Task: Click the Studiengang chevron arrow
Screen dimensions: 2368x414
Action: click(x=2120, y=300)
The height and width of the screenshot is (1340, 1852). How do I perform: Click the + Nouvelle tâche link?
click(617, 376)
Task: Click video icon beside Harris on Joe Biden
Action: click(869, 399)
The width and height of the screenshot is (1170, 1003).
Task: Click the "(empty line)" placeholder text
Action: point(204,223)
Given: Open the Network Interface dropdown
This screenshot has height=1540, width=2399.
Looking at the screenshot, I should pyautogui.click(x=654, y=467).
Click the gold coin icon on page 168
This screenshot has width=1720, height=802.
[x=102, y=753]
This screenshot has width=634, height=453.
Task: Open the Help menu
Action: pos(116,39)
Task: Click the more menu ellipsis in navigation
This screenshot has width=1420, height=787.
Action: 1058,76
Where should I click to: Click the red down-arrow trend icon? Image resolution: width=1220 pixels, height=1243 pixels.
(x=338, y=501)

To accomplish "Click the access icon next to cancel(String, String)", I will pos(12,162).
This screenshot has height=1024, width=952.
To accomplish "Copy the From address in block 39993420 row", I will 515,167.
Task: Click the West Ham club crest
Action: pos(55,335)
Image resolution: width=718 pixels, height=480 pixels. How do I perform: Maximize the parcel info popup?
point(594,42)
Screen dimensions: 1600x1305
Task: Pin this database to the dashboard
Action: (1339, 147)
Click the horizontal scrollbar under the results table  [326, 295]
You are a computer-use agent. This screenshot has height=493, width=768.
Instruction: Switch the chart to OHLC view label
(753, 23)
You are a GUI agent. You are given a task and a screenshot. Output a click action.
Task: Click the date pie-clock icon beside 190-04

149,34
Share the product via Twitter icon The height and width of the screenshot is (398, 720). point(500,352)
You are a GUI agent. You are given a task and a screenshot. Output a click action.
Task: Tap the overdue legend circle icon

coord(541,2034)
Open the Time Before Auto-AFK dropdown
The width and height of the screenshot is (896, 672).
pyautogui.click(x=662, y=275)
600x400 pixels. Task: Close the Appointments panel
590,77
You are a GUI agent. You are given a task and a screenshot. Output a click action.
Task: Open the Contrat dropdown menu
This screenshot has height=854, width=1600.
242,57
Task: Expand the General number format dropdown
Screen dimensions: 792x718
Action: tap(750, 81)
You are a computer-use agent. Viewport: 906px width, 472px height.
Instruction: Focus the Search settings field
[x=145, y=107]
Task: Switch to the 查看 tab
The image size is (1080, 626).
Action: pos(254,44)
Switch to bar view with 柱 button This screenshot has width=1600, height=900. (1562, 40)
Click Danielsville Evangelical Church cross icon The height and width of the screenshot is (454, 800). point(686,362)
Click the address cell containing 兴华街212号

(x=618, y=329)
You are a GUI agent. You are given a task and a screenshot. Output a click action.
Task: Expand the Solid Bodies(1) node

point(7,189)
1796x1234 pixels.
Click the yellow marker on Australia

========================================================================

* **To do**: When the string "dropdown" occurs in a line of the material, that line belongs in the answer.

* **Worked solution**:
Given: Open the Network Interface dropdown
Open the Time Before Auto-AFK dropdown
Task: Open the Contrat dropdown menu
Task: Expand the General number format dropdown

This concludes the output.